Earlier this week, Science, Space, and Technology Committee Chairman Ralph Hall (R-TX), Energy and Environment Subcommittee Chairman Andy Harris (R-MD), and Investigations and Oversight Subcommittee Chairman Paul Broun (R-GA) sent a letter to Environmental Protection Agency (EPA) Administrator Lisa Jackson, requesting additional information on EPA's planned study on hydraulic fracturing and drinking water resources. The letter continues the Committee's oversight of the Agency as it moves forward with this Administration's systematic attack on domestic energy production.
In response to questions submitted for the record from the Committee's May 11, 2011 hearing, EPA officials assured the Committee that EPA's efforts in developing the draft and final study plan would be open, transparent and include appropriate incorporation of peer-review and quality assurance measures. The letter points out that there have been several instances in which these commitments have been ignored, including withholding information gathered by EPA Technical Workshops from the public and the EPA Science Advisory Board. Specifically, the letter states, "the level of detail provided during the public outreach events was limited at best--a fact documented by the Science Advisory Board's (SAB) finding that "the [draft] Study Plan provides inadequate detail on how to address the overall research questions.'"

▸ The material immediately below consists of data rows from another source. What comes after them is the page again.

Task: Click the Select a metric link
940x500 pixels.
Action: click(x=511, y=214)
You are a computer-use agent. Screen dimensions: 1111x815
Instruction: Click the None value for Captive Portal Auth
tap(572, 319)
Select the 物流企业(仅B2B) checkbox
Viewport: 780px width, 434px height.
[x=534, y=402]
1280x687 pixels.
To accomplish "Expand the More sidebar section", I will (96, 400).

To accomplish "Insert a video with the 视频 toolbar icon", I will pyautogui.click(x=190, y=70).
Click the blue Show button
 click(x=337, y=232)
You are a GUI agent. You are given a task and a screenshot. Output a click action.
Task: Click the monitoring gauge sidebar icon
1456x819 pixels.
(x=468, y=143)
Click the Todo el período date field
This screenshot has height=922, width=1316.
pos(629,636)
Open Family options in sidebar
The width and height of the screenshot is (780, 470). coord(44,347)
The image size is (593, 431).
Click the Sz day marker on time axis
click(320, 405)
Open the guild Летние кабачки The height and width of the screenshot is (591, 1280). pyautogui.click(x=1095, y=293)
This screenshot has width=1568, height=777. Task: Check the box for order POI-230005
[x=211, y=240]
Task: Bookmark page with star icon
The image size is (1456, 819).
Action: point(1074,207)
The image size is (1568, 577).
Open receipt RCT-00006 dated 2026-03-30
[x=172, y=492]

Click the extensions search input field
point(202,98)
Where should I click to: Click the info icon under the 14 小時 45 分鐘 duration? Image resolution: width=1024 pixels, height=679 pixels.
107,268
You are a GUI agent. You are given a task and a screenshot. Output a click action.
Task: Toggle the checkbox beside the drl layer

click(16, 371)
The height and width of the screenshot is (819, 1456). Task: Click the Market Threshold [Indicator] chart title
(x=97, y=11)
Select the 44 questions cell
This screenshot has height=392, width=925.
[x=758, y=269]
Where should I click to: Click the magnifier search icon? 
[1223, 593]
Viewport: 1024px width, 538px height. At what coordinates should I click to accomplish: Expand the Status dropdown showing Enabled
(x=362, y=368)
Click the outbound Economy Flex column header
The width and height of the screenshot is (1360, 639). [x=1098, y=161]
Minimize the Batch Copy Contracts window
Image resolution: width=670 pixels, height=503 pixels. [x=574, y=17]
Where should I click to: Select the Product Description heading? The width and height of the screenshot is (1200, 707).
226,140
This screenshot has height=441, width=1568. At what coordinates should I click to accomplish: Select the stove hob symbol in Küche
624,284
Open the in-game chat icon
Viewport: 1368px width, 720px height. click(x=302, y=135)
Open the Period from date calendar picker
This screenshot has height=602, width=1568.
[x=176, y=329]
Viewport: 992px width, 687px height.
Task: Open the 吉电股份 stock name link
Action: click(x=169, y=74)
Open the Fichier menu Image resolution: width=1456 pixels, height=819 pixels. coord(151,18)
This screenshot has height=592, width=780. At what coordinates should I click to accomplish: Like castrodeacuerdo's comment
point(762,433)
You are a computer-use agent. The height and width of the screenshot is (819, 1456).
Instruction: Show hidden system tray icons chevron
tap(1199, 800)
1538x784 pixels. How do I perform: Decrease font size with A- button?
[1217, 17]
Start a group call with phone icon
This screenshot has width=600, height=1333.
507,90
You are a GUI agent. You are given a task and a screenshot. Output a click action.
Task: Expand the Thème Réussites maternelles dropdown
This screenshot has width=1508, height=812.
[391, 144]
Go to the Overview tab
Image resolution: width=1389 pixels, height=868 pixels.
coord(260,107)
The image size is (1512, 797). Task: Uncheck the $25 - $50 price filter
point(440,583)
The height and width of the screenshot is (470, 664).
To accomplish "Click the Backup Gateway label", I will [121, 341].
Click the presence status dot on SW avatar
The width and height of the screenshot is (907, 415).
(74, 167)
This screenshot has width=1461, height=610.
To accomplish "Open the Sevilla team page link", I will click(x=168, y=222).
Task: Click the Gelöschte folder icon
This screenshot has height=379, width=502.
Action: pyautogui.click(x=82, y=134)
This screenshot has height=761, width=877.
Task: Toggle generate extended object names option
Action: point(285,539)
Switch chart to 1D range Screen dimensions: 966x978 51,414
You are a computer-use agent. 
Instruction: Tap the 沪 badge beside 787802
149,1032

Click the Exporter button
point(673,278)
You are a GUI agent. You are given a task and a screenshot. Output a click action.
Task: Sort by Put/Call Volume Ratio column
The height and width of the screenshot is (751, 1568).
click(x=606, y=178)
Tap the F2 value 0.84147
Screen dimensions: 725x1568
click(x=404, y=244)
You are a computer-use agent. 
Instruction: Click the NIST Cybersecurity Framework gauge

Furthermore, the letter questions to what extent data collection has already begun despite the fact that the study plan has yet to be finalized. The letter states that , "despite the absence of a final Study Plan, EPA's "data collection activities demonstrate that EPA has already initiated the Study." The letter continues, "These actions appear to directly contravene the assurances this Committee received only weeks ago, and make it impossible for EPA staff to determine if these activities even meet the goals of the Study." By moving forward, EPA "ignores the requirement for proper protocols and standards to be in place prior to such action to ensure the validity and accuracy of the data." In the hopes that the Agency will honor the commitments made to the Committee, the letter goes on to state, "The Committee trusts that EPA will suspend any data collection requests, activities, or sampling until such time as the necessary Quality Assurance Project Plans are prepared, reviewed, approved and issued for public comment."